ABOUT THIS EXERCISE: Check every line of the data for the word "Open", and copy those that have it.

Stored data entries
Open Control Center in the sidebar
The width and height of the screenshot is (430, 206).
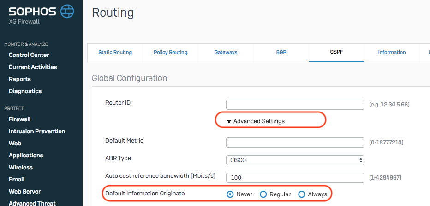(x=29, y=55)
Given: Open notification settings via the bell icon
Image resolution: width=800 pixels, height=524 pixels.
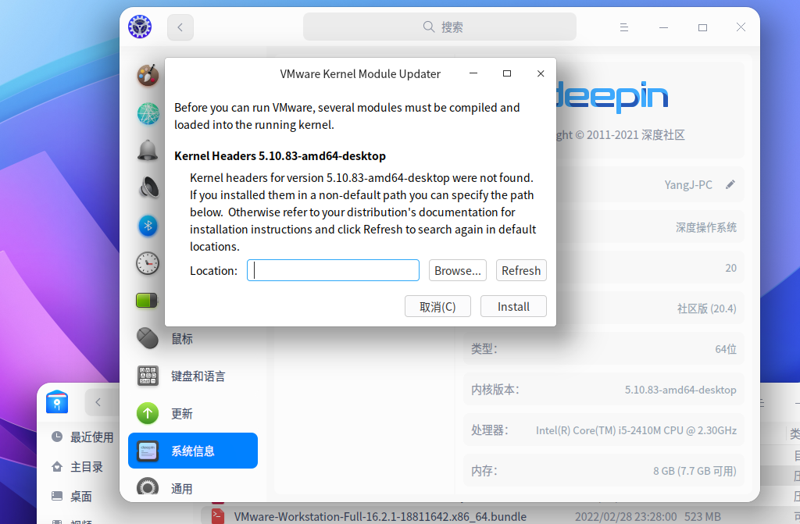Looking at the screenshot, I should [148, 151].
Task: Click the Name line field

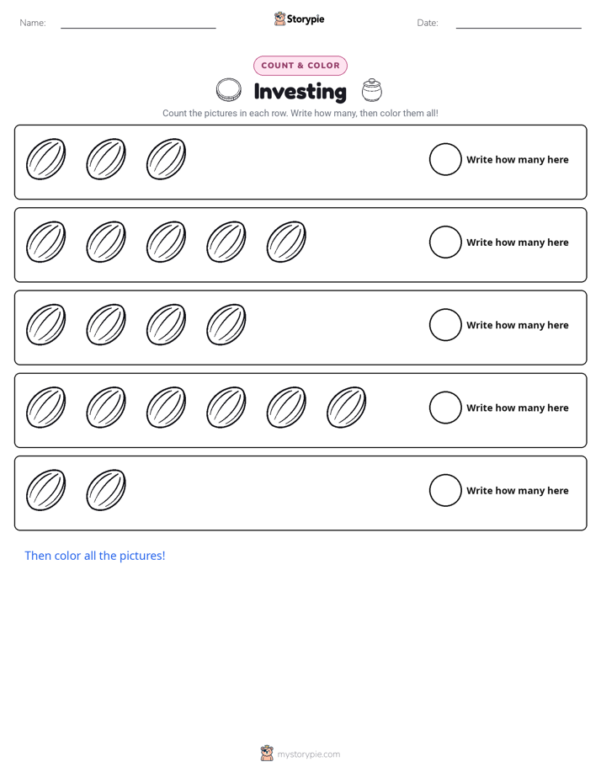Action: point(138,23)

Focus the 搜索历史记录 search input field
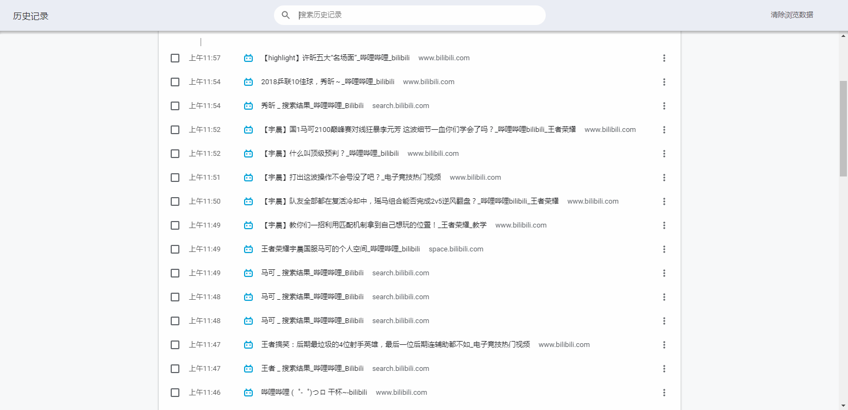(419, 15)
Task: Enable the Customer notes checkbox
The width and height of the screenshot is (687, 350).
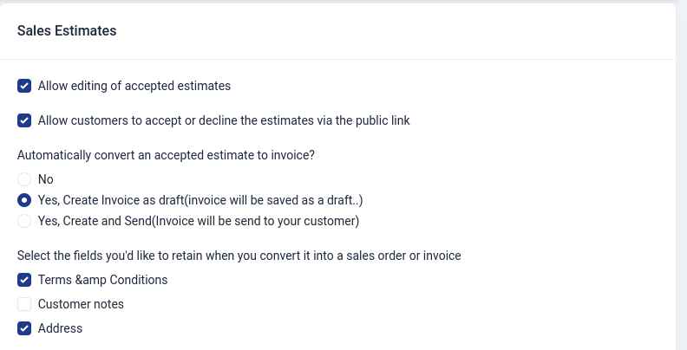Action: pyautogui.click(x=24, y=304)
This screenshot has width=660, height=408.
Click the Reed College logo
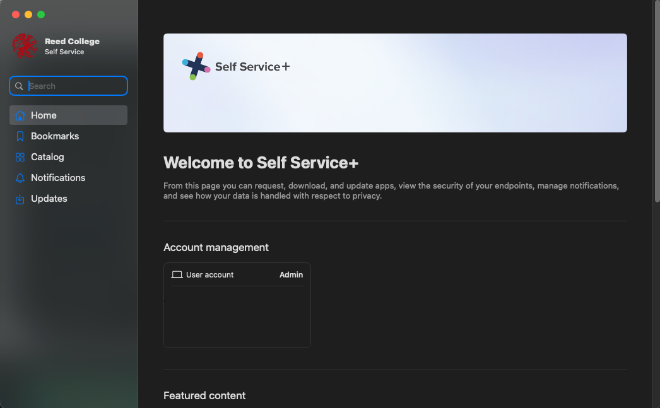(24, 46)
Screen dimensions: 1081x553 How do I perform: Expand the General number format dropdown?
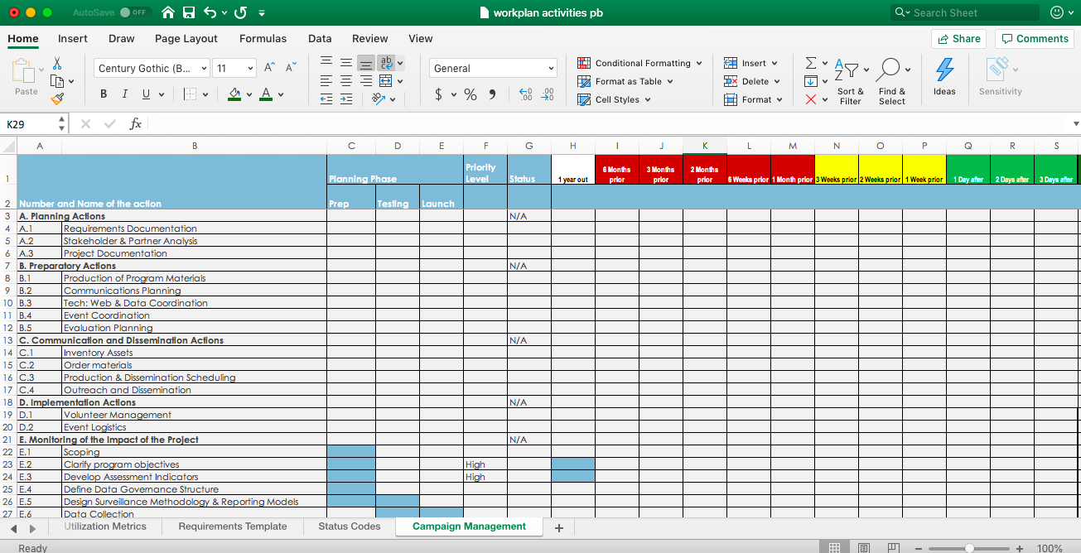(x=493, y=69)
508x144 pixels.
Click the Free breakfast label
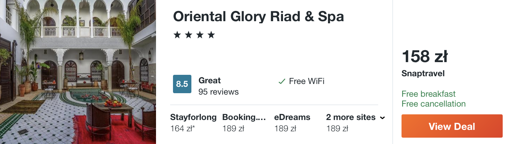tap(428, 94)
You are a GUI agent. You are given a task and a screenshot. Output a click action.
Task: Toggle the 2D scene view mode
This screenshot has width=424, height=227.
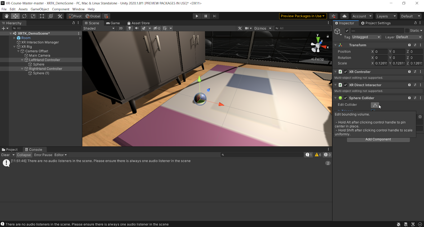[x=121, y=28]
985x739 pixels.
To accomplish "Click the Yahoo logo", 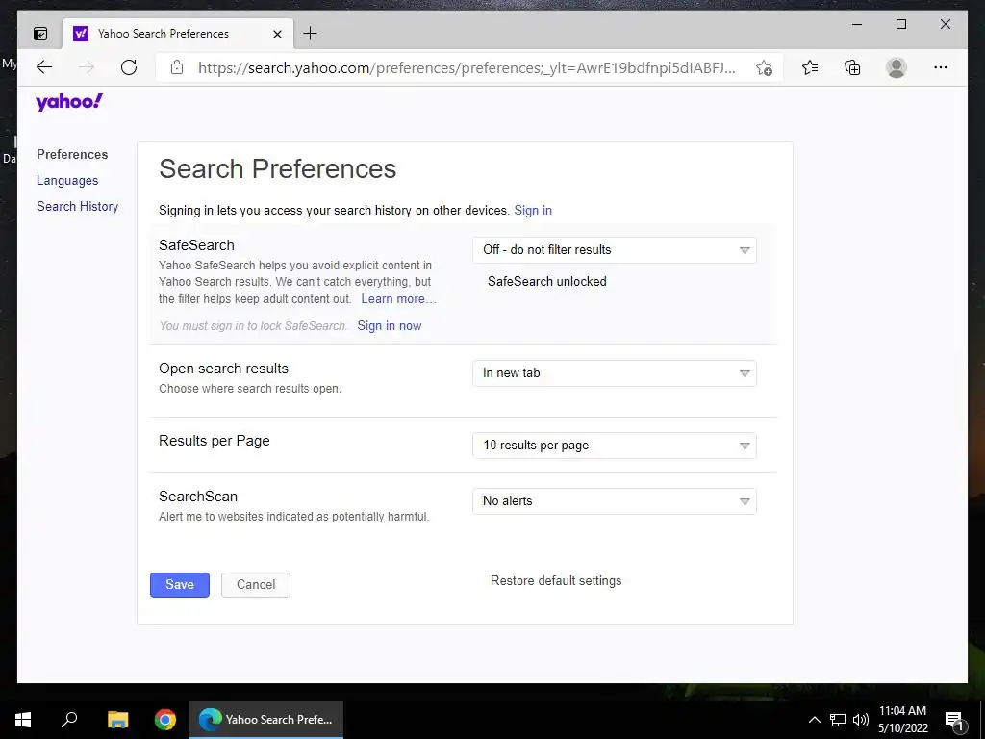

OUTPUT FOR THIS EXERCISE:
Open Control Center in the sidebar
Given: Open notification settings via the bell icon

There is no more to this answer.